CHILDS, Charles (son of the succeeding). b. 1807; head of firm of John Childs and Son of Bungay, Suffolk, printers 1853 to death; gave evidence before select committee of House of Commons on the Queen’s printers’ patent 1859; wrote several articles in the Westminster Review. d. Bungay 26 Dec. 1876.

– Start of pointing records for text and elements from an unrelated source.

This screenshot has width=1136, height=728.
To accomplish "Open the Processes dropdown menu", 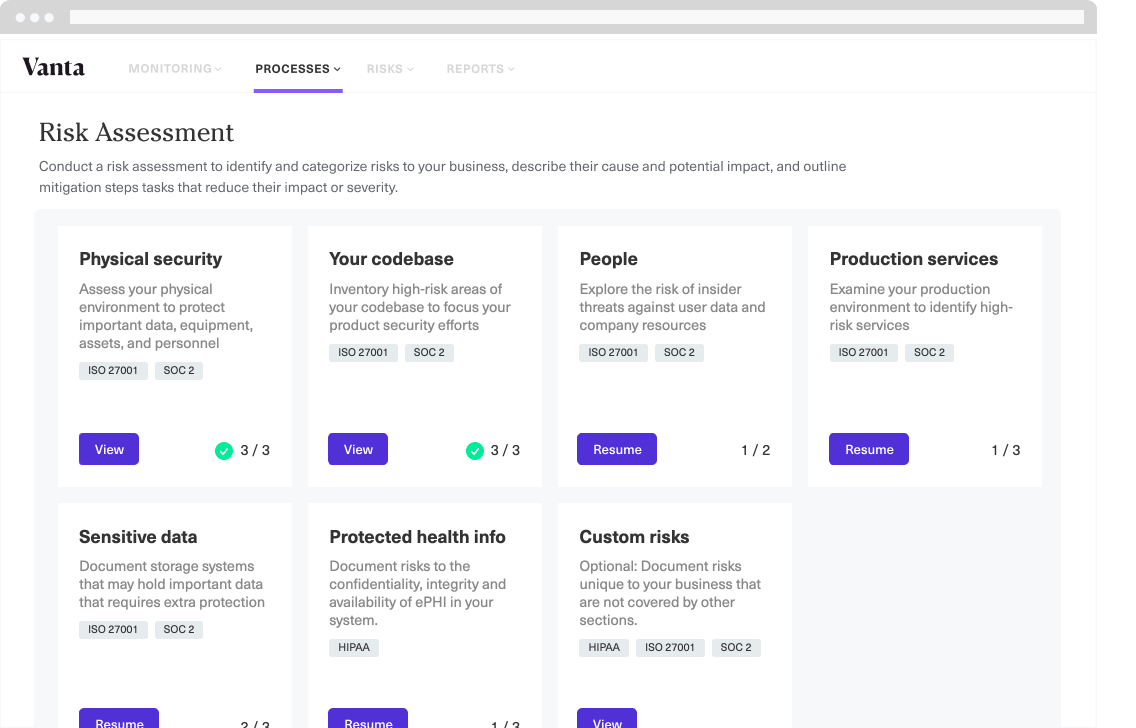I will pos(297,69).
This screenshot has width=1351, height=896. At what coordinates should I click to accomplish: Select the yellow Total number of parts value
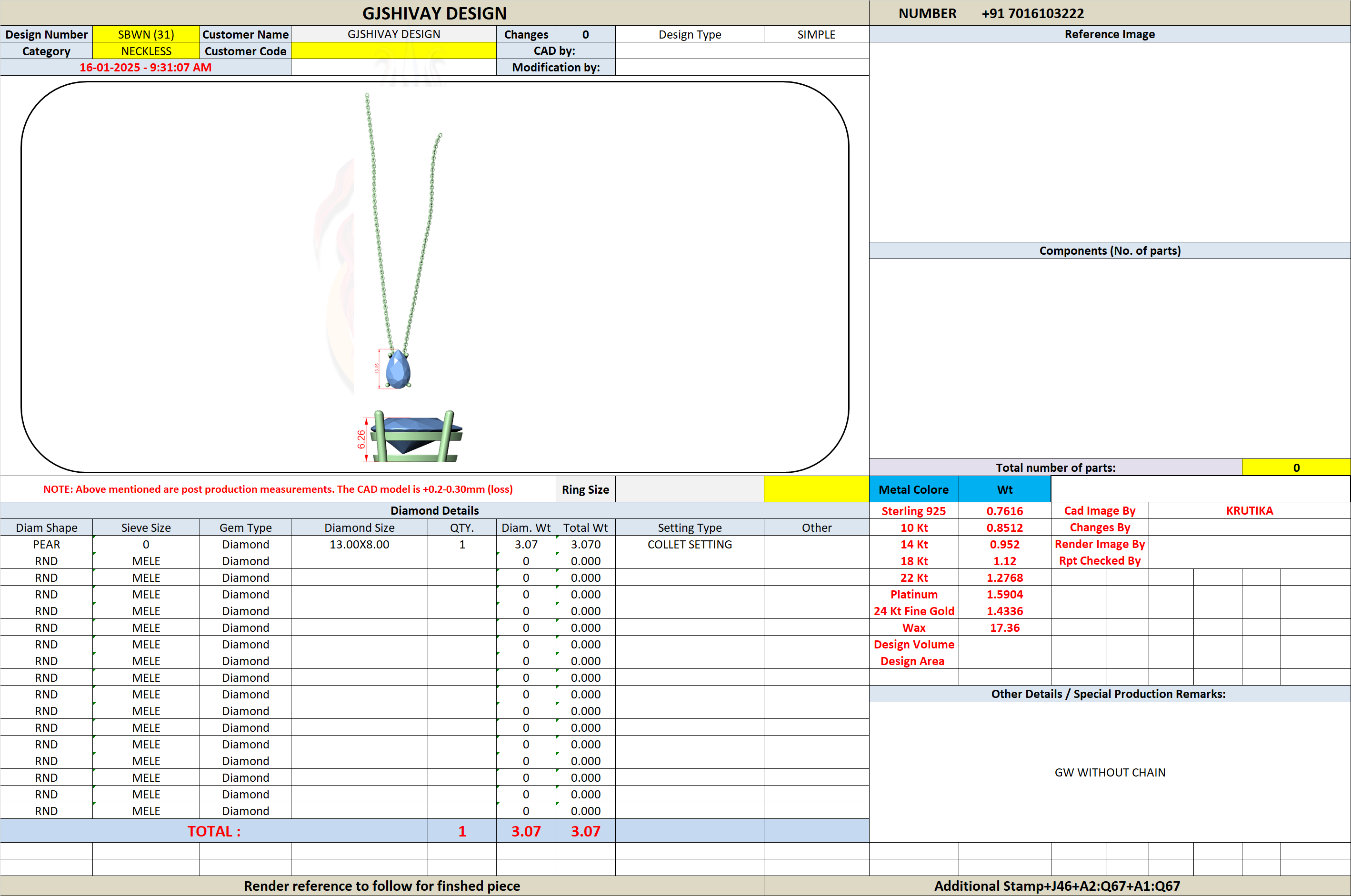(1296, 468)
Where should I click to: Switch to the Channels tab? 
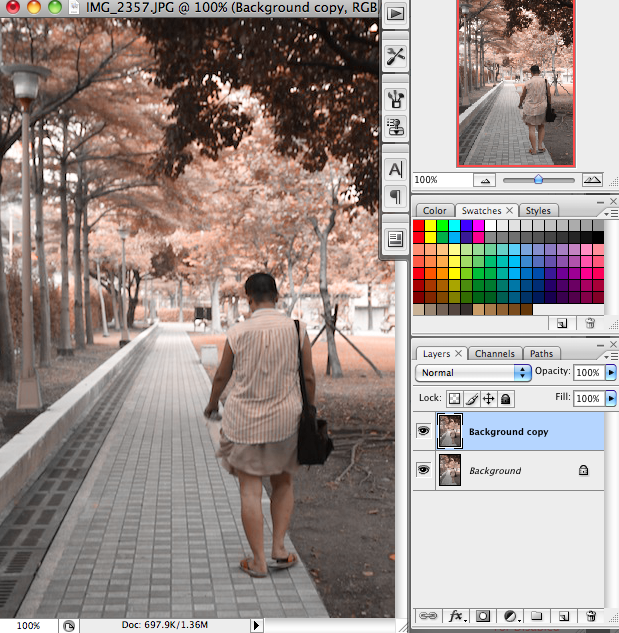point(495,354)
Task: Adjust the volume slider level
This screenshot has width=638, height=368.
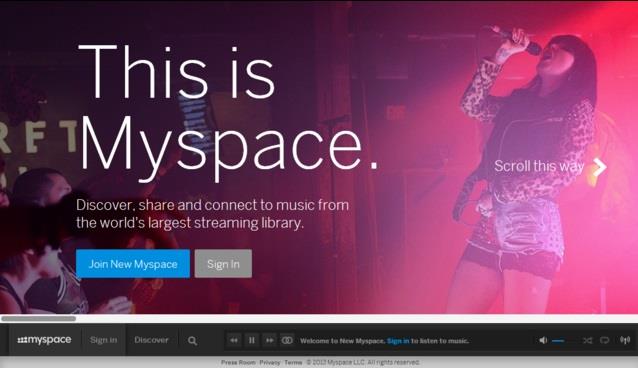Action: pos(564,341)
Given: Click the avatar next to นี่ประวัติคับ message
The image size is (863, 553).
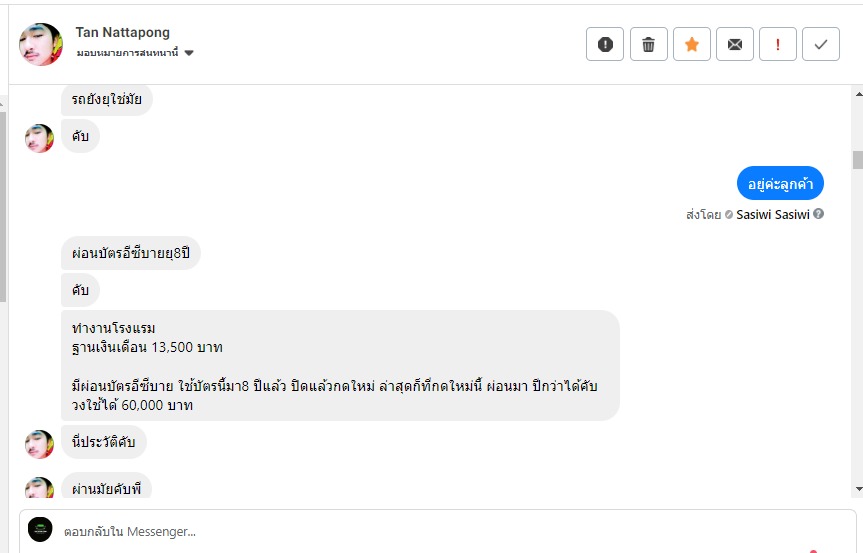Looking at the screenshot, I should coord(39,444).
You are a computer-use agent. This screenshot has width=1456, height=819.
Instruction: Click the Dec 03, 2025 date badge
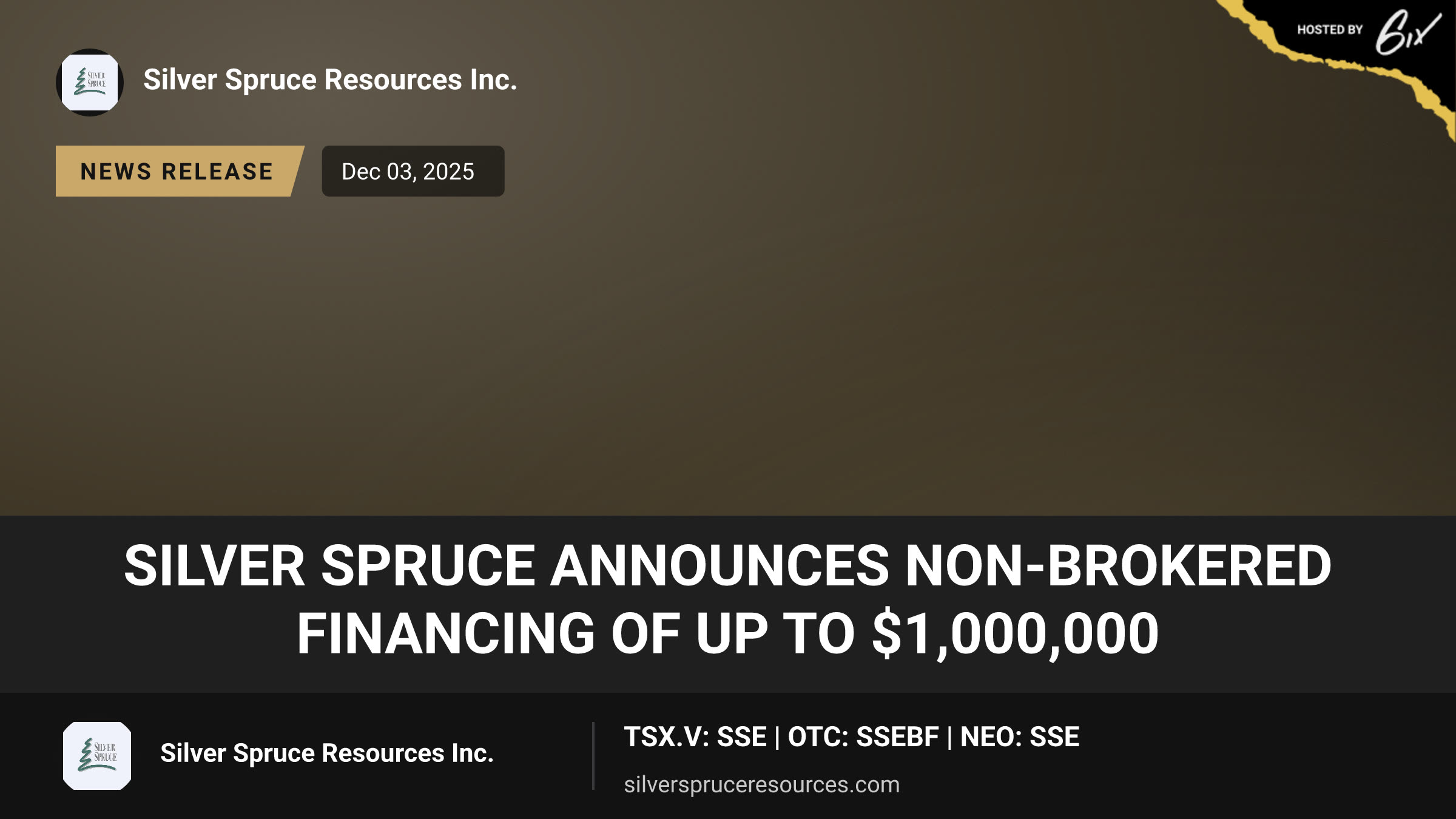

CHILDS, John. b. Bungay 1783; printer at Bungay 1806 to death; projected with Joseph Ogle Robinson the series known as ‘Imperial octavo editions of standard authors’; a pioneer of movement for cheap and good literature for the million. d. Bungay 12 Aug. 1853 in 70 year.

CHILDS, Joseph. Second lieut. R.M. 21 April 1809, col. commandant 14 July 1855 to 31 March 1857 when he retired on full pay; M.G. 31 March 1857. d. Liskeard, Cornwall 2 Jany. 1870 aged 83.

CHILTON, George (eld. son of George Chilton of Chancery lane, London, solicitor). Educ. at Queen’s coll. Ox, B.A. 1818; barrister I.T. 16 June 1820, bencher 1837, reader 1848, treasurer 1849; recorder of Gloucester, March 1837 to death; Q.C. 1837; judge of county courts for Greenwich and Lambeth (circuit 48), July 1847 to death; edited R. B. Comyn’s A treatise on the law of landlord and tenant, 2 ed. 1830. d. Boulogne 1 Nov. 1852 aged 56.

CHINNERY, Rev. Sir Nicholas, 3 Baronet (only son of Sir Brodrick Chinnery, 2 baronet 1779–1840). b. Bath 7 July 1804; ed. at Queen’s coll. Cam., B.A. 1826, M.A. 1829; succeeded 17 Jany. 1840; C. of Trinity chapel, Conduit st. London 1855–6; author of Anglican formalism 1862; The design of heresies 1867; killed in a railway accident between Abergele and Llandulas stations on Chester and Holyhead railway 20 Aug. 1868, when 33 persons were literally burned alive. A.R. (1868) 106–11; I.L.N. liii, 234 (1868).